To calculate the model for each cell independently, rather than for each zone, the SimulatorEffortByCell simulator should be selected in the Advanced parameters tab in the Simulation launcher and Sensitivity analysis windows.

Sensitivity analysis

Sensitivity analyses do not run

The most likely error is that R is not correctly configured for ISIS-Fish.

At least Version 3.1.0 is required.

The following Windows environment variables should be configured * R_HOME should be set to C:Program FilesRR-3.1.0 * PATH should include %R_HOME%bin

Tips and Tricks

Defining population zones

  1. Keep in mind that a variable (abundance, effort,…) is assumed to be homogeneus within a zone
  2. Where? Map of presence/absence of catch per month per group
  3. How many zones? Map of density of cpue per month per group

Implementing a growth function returning a mean length at month for an age-structure model

The default implementation of growth provides a mean length at year (individuals within an age group have the same length during the year). It would be relevant to describe the growth within the year. This feature can be programmed adding the month (current month of simulation = integer from 1 to 12) to the age variable (age of the group = integer) in the growth equation. An example of an equation returning a mean length at month given the age group:

// bargeo 2015, cm
double Linf =  31.5;
double K = 0.52;
double T0 = -0.5;
int mon = context.getSimulationControl().getStep().getMonth().getMonthNumber();
double result = Linf*(1.0-Math.exp((-K*(((age+mon)/12)-T0))));
return result;

How do I fill a table using a .csv or .txt file?

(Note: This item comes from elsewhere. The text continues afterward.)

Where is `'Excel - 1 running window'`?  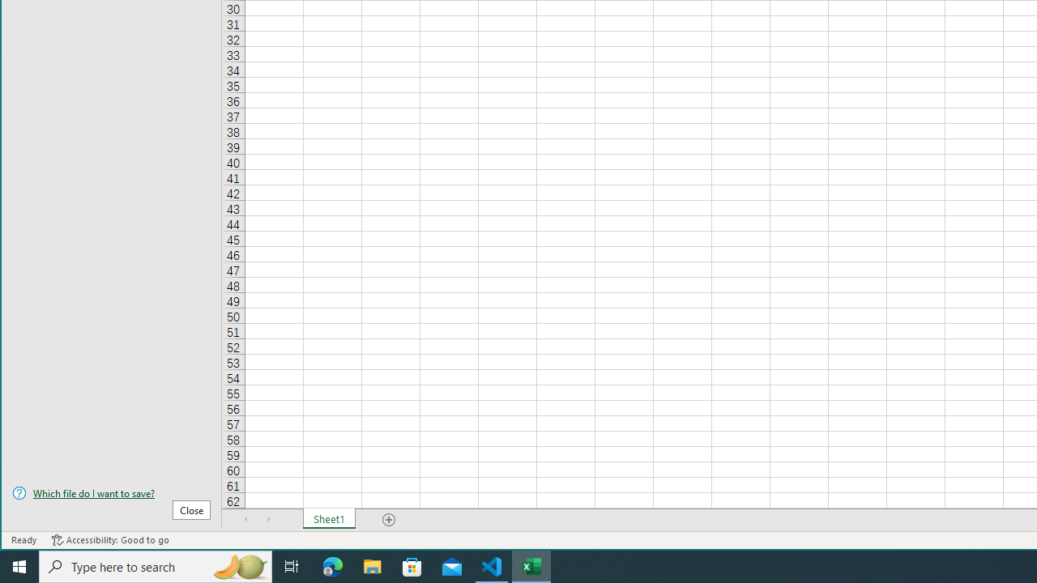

Right click the table and select Import/Export file CSV in the context menu.

N.B. the values must be separated by semicolons.

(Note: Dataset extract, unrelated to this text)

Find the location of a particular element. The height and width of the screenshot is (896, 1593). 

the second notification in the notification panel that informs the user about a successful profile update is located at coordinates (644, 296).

How do I specify large whole numbers?

Use 39e3 to set a floating point number rather than the integer 39000.

Why does 41/1000 equal 0?

I divided 41 by 1000 in a rule and the result was 0, why?

In Java everything has a type. The two values 41 and 1000 are integers so Java performs an integer division with an integer result (0). To have a floating point result (0.041) at least one of the two numbers must be a floating point e.g. 41.0/1000.0.

In general, in Java, when an operation is carried out between two different types of number, Java selects higher precision for the result. For example an operation between two integers gives an integer, while an operation between an integer and a double or between two doubles gives a double. Further explanation and examples.

How do I use an exponential (or other mathematical function) in an equation?

The Java Math class has most common mathematical functions as static methods.